Pick out every line in the rows below that contains the string "resolution", and copy each one. Case counts.

Recorded data |
>> begin
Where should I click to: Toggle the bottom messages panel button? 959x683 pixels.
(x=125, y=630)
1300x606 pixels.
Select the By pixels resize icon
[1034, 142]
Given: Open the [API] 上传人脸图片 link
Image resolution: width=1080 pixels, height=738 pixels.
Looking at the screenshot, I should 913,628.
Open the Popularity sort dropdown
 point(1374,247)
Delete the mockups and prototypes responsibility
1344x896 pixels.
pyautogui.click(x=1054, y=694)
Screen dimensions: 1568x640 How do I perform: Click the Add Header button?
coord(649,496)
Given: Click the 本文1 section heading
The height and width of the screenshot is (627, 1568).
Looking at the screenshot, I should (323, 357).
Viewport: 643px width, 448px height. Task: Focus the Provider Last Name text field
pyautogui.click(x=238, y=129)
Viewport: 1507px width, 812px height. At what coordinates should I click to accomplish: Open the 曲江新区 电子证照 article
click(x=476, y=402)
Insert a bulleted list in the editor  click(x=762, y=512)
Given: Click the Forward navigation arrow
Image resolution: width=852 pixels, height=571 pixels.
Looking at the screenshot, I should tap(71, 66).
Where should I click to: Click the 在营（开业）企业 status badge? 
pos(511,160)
>> end
Worked solution |
Image resolution: width=1080 pixels, height=738 pixels.
Image resolution: width=852 pixels, height=571 pixels.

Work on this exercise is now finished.